مقالات پذیرفته شده در هشتمین کنگره بین المللی زیست پزشکی
Investigating the relationship between antimullerin hormone and ovarian response in infertile women after IVF
Investigating the relationship between antimullerin hormone and ovarian response in infertile women after IVF
Khadijeh Afshoun,1Mohammadreza Pourmohammad,2,* Parvin Torabzadeh,4
1. Clinical Research Development Unit, Imam Reza Hospital, Mashhad University of Medical Sciences, Mashhad, Iran 2. Department of Medical Parasitology, Faculty of Paramedicine, Ilam University of Medical Sciences, Ilam, Iran 4. Department of Biology, Karaj Branch, Islamic Azad University, Karaj, Iran
Introduction: Anti-Müllerian hormone has a good correlation with the age of the woman, the number of antral follicles and the result of assisted reproductive technology. The present study was conducted with the aim of investigating the relationship between anti-Müllerian hormone levels and ovarian response and pregnancy outcomes in infertile women undergoing IVF treatment
Methods: This cross-sectional study (descriptive-analytical) was conducted in 2020-2022 on 80 infertile women treated with ART infertility treatment, referring to the infertility center of Razavi Hospital in Mashhad. Demographic information, FSH and AMH levels, the number of injected gonadotropin ampoules, the number of antral follicles and the number of embryos obtained were checked and recorded in the questionnaire. Also, pregnancy outcomes including abortion, fetal death, fetal malformation and birth were determined and recorded in the questionnaire. Data analysis was done using SPSS version 26 statistical software and chi-square tests, Fisher's exact test, one-way analysis of variance and Pearson correlation.
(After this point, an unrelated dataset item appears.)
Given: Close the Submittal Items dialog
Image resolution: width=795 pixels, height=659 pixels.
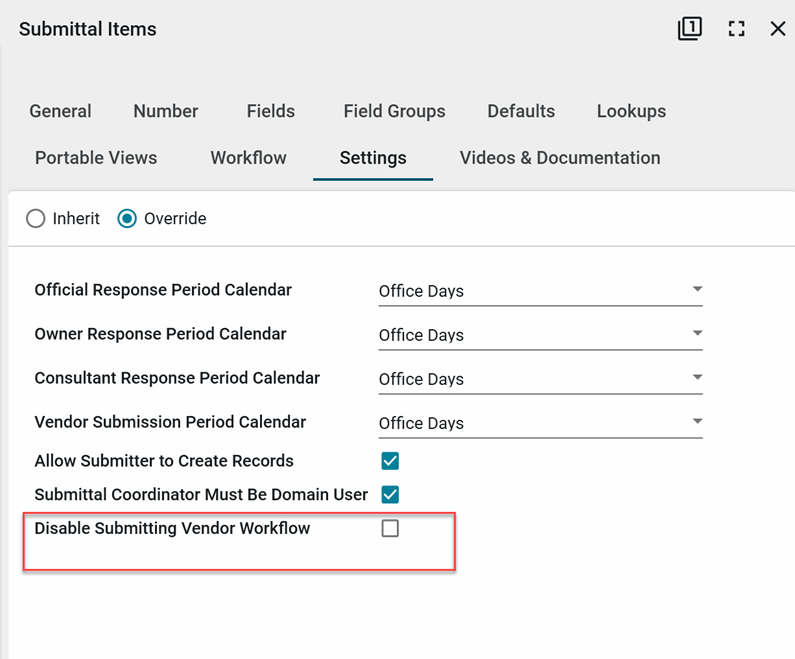Looking at the screenshot, I should point(778,29).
A p value of less than 0.05 was considered significant
Results: There was a significant correlation between the level of antimullerin hormone with the number of HMG injected, the number of retrieved eggs, the number of total embryos, type A and B embryos in women with agonist IVF. The mean AMH was 2.66 ± 1.66 pmol/dL. The amount of this hormone in women with positive and negative ovarian response did not differ, but in pregnancy and pregnancy with positive outcome, there was a significant difference with the group of no appropriate ovarian response. The amount of AFC before treatment in the pregnancy and pregnancy groups with a positive outcome and the Ovarian Insufficiency did not have a significant difference.
Conclusion: Determination of AMH levels is helpful in prescribing gonadotropin, predicting the number of antral follicles, retrieved eggs, and the number of embryos obtained, but the level of antimullerin hormone is not related to fertility outcome.